Сестра выходит, Тамара плетется за ней.

— Просила ж старшую, не записывай, — шепчет она.

— Бабоньки, — спрашивает Зинаида, — не возражаете, окошко открою?

— Давай, — соглашается Хомякова, — только одеяло на меня натяни.

Зинаида Ивановна в отстающих от пяток тапочках шлепает к постели Хомяковой. Взяв со спинки кровати запасное одеяло, она укутывает ее до глаз, затем распахивает окно. В палату № 431 врывается ветерок летних сумерек, отблеск уходящего солнца играет на графине.

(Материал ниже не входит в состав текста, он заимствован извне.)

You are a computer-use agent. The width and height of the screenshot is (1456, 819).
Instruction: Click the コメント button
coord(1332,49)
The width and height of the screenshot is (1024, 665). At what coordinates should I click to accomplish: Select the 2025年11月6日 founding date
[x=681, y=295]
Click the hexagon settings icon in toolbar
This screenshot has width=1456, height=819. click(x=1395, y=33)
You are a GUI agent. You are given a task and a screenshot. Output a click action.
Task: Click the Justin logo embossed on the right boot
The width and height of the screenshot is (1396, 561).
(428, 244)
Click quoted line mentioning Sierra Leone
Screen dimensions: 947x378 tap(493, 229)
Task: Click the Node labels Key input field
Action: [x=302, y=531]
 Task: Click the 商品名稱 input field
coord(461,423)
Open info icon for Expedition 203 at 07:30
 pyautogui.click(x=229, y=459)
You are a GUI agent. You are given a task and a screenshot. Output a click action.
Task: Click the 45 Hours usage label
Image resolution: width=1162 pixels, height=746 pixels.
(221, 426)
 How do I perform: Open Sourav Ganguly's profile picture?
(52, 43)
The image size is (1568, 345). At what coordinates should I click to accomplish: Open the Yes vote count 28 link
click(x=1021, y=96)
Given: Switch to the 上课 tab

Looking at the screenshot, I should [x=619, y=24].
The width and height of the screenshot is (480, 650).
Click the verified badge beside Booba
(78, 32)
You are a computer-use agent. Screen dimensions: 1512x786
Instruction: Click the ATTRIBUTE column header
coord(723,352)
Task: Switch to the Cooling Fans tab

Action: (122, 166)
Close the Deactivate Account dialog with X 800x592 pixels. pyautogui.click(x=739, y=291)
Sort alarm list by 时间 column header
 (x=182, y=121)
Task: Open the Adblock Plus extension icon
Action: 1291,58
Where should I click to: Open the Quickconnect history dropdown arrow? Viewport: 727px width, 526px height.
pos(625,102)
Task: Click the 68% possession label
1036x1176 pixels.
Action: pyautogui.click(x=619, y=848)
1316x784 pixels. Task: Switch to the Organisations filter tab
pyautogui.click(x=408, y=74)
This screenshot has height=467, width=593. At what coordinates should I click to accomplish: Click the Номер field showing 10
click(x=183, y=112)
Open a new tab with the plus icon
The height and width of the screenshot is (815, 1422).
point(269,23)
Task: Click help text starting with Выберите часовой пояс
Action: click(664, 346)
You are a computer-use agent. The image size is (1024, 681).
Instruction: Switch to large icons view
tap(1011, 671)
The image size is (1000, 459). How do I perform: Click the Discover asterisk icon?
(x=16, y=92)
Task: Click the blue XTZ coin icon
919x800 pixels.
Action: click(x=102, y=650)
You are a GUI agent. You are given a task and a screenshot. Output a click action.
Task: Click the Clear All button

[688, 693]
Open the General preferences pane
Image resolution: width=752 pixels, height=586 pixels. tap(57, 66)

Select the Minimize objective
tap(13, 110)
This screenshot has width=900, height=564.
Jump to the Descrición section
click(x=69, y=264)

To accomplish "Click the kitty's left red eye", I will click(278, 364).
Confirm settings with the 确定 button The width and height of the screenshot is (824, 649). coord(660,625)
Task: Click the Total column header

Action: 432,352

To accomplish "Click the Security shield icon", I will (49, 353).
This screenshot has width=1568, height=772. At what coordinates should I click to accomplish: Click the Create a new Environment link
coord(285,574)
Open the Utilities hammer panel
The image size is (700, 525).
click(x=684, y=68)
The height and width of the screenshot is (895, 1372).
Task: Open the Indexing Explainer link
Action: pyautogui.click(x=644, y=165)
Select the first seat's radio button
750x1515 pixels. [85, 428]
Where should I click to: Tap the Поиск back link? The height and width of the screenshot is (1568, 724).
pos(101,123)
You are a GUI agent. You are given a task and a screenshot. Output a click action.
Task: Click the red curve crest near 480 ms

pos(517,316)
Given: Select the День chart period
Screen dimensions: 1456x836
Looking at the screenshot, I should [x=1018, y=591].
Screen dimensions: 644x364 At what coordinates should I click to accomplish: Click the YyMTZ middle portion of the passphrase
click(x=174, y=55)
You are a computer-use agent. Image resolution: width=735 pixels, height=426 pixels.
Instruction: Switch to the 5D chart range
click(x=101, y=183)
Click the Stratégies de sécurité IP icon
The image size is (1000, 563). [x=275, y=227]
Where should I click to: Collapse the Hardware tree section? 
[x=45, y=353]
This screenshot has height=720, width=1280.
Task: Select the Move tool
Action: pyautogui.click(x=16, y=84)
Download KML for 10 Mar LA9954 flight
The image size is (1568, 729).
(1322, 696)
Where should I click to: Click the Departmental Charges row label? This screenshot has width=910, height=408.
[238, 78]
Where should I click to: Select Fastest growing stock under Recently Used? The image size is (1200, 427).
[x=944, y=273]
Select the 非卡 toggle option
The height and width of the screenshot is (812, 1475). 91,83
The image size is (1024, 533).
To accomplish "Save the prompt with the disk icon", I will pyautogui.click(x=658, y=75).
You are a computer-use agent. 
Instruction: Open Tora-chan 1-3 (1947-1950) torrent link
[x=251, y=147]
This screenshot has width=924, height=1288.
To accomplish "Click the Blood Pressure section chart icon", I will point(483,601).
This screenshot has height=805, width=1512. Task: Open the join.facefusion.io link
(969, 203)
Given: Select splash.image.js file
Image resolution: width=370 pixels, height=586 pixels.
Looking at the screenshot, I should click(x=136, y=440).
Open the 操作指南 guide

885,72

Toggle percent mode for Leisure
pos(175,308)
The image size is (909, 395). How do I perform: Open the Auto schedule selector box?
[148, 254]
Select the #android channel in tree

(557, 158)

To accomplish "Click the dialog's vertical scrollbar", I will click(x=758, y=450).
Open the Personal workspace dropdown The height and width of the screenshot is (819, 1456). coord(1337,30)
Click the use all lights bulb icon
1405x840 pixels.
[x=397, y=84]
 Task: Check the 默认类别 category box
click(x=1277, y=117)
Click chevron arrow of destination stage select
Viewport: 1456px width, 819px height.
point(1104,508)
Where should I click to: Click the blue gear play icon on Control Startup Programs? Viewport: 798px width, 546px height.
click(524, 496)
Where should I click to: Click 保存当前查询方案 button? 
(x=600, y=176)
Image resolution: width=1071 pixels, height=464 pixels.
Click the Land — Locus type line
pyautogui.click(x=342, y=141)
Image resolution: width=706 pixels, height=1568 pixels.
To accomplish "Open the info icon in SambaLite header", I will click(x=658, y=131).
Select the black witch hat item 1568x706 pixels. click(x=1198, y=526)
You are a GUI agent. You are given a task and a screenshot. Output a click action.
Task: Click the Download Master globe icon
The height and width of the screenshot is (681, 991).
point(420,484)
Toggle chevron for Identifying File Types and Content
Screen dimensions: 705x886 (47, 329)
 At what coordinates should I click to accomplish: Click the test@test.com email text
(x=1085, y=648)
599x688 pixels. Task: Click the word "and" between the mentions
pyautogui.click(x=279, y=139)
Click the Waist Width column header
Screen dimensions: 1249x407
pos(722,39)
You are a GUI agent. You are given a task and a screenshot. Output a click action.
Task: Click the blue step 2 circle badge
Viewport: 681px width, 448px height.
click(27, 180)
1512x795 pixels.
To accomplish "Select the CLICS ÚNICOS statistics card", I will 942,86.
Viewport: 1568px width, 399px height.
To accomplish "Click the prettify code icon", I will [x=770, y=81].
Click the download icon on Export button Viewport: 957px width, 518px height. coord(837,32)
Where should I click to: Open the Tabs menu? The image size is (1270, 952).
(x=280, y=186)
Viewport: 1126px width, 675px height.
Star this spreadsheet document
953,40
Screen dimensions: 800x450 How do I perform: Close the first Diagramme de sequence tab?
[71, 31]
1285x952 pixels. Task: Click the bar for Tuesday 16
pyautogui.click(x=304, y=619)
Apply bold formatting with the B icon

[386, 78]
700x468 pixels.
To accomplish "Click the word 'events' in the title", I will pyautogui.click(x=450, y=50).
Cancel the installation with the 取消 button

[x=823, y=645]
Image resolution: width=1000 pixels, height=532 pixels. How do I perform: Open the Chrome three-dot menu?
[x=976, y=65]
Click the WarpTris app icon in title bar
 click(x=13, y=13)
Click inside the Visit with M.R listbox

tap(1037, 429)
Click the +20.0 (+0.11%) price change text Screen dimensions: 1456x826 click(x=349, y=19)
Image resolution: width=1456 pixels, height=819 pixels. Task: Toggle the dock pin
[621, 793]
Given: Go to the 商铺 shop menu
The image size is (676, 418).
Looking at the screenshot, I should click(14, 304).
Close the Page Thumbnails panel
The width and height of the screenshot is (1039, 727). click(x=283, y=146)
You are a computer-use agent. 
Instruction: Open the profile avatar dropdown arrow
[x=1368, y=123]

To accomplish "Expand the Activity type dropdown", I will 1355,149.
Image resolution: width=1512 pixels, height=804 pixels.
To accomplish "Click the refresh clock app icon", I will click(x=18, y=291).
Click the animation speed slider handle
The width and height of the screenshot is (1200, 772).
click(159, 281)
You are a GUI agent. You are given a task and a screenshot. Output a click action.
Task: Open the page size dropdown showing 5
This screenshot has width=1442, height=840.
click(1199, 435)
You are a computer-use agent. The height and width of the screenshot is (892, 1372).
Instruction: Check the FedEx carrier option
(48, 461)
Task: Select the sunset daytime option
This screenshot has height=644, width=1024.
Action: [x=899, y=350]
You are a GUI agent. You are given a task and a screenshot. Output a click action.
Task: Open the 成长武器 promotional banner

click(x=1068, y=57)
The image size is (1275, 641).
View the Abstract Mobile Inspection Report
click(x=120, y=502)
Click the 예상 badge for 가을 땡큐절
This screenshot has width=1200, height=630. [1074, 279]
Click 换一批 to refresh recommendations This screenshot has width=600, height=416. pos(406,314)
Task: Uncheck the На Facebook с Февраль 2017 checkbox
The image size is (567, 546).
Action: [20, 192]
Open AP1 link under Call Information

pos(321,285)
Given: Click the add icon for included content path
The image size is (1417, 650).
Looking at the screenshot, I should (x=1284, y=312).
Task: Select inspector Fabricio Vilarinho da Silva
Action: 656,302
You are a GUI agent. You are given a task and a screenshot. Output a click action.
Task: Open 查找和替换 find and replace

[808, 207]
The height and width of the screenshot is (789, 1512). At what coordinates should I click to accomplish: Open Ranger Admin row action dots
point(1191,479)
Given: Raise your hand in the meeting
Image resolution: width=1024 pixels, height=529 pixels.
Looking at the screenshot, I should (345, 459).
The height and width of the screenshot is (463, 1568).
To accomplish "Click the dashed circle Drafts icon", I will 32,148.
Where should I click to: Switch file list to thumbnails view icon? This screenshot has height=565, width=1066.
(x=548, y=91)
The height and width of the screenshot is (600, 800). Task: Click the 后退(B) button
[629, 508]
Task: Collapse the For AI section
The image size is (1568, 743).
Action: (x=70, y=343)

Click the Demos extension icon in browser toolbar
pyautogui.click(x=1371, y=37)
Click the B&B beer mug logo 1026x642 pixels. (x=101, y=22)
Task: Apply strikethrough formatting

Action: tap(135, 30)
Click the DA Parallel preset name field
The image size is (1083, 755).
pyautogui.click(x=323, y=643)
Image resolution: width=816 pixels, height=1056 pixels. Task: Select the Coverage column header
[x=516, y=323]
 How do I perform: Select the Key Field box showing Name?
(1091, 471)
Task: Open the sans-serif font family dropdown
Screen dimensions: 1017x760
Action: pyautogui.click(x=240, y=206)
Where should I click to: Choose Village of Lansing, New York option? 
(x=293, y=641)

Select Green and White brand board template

Из парка тянет свежестью, волей.

Нет, не вырвешься отсюда, думает Хомякова, нет такой станции, чтоб судьбу свою поменять.

Возвращается Тамара, виновато пряча глаза.

— А что б ты, Полетаиха, купила, — выручает ее Любка, — на свои тысячу рублей?

— Я-то? — улыбается Полетаева, постепенно разгибаясь. — Путевку в Новую Зеландию — раз. Это, допустим, семьсот пятьдесят. — Она загибает большой палец. — Платье марлевое, кремовое, с кружевом, чтоб в этой Зеландии смотреться, рублей на сто, это — два, — загибает она указательный. — Остальные бы Толику оставила, на первый аванс в счет окончания школы. Кончит на отлично — «грюндиг» купит.

— Значит, Новая Зеландия тебя прельщает? — смотрит в потолок Хомякова. — А как с иностранными языками у тебя?

— Полный порядок, — озорно смеется Тамара. — С трех — перевожу, на двух — читаю. Абсолютно свободно изъясняюсь на одном — русском.

— Тогда понятно, — кивает Люба. Она берет с тумбочки пакетик с таблетками, запихивает в карман халата.

— Пей сейчас же! — подходит сзади Зинаида Ивановна. — При мне, чтоб я видела, слышишь?

Любка мотает головой. Не родился еще человек, который бы ей указывал.

— Сказала не буду, и все!

— Тебе, значит, до лампочки, что ты Завальнюка подводишь? Он же с тобой, дурой, сколько возится, чтоб операция удалась. Другой бы давно что положено там отрезал, что надо зашил — и привет, живи как хочешь! А этот выжидает, ищет, когда наиболее благоприятные обстоятельства… Кого наказывать-то?